GRAND National winner Noble Yeats is one of six declared for Saturday’s Boylesports Many Clouds Chase at Aintree.

Trained by Emmet Mullins, he showed no ill effects from a disappointing trip to France earlier in the season when winning at Wexford last time out but he faces much sterner opposition this weekend.

Lucinda Russell’s Ahoy Senor may have run well below form on his reappearance in the Charlie Hall but he has two Grade 1s to his credit, over both hurdles and fences, at Aintree and is likely to be a different proposition

Nicky Henderson’s Chantry House, Ruth Jefferson’s Sounds Russian and Anthony Honeyball’s Sam Brown have also been declared.

As has Dashel Drasher, trained by Jeremy Scott, who won over hurdles at the track in November but is set to head back over fences before options in both spheres are likely to be explored later in the season.

He had been due to run at Newbury last week in the Long Distance Hurdle but fast ground ruled him out.

He holds an entry in the Long Walk Hurdle at Ascot on December 17, but Scott is fearful of the long-term forecast.

He said: “He seems to like Aintree and, at the moment, if the ground stays similar to how it is, that will pretty much be the plan."

“The owners and us are keen to see him run over a bit more of a trip, because the three-mile hurdling division does not look as strong as some of the others.”

Though he will line up for the Grade 2 chase, the Brompton Regis handler hopes he can still develop into a cracking staying hurdler, even with a mid-term target of the Grade 1 Ascot Chase in February on the radar, a race he won in 2021.

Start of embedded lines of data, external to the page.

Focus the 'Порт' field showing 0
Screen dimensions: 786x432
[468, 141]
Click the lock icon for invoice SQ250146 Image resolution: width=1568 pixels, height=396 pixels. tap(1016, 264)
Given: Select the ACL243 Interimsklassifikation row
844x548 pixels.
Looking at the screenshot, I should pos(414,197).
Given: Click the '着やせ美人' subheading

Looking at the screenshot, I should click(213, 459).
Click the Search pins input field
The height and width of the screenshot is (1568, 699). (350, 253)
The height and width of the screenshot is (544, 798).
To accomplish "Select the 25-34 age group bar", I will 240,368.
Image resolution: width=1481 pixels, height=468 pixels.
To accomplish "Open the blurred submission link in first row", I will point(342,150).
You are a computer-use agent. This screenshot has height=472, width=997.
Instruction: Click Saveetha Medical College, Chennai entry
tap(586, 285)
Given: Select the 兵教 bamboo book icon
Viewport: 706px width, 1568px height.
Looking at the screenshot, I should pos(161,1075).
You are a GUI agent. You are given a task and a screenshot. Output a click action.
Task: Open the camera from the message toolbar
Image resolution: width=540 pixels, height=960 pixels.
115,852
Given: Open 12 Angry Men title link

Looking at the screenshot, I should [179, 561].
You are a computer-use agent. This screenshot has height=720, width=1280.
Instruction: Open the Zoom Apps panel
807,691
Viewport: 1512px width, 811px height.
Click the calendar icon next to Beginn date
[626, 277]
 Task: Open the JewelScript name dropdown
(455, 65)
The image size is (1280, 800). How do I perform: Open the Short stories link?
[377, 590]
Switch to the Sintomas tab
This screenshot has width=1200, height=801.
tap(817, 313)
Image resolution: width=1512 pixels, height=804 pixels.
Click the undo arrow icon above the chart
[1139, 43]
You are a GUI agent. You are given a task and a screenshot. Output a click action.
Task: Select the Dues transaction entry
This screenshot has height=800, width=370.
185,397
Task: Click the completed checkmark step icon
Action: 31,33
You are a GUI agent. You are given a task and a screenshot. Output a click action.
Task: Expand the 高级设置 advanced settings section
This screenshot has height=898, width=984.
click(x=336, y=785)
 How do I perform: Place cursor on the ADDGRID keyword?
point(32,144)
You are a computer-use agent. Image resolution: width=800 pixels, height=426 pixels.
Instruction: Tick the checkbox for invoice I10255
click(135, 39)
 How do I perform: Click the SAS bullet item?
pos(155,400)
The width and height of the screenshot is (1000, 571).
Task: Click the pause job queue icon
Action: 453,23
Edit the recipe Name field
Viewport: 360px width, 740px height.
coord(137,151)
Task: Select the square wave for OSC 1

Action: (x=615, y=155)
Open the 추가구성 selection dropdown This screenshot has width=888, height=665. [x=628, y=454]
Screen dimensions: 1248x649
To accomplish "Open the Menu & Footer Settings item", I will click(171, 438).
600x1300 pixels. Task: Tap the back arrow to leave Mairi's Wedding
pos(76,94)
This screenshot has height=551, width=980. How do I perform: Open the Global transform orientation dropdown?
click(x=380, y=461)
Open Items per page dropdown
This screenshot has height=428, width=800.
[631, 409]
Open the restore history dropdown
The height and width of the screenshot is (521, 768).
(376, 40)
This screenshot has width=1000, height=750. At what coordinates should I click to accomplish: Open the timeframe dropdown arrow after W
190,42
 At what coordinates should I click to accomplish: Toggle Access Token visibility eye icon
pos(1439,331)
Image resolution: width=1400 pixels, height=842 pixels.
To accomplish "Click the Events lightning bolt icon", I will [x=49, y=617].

“The Grade 1 Ascot Chase is very much in our thinking, but we’ll need God to water the course.

“It is so frustrating. Newbury would have been perfect really. We could have run there and then made a call on what we would do for the rest of the season.

“He would have had no penalties there, whereas you go to the Long Walk and everybody is off level weights. It is not ideal, but it is what it is and we’ll have to make the best of it.

“It will take a huge amount of water to make it what I’d consider to be proper winter ground – and it will come, eventually.”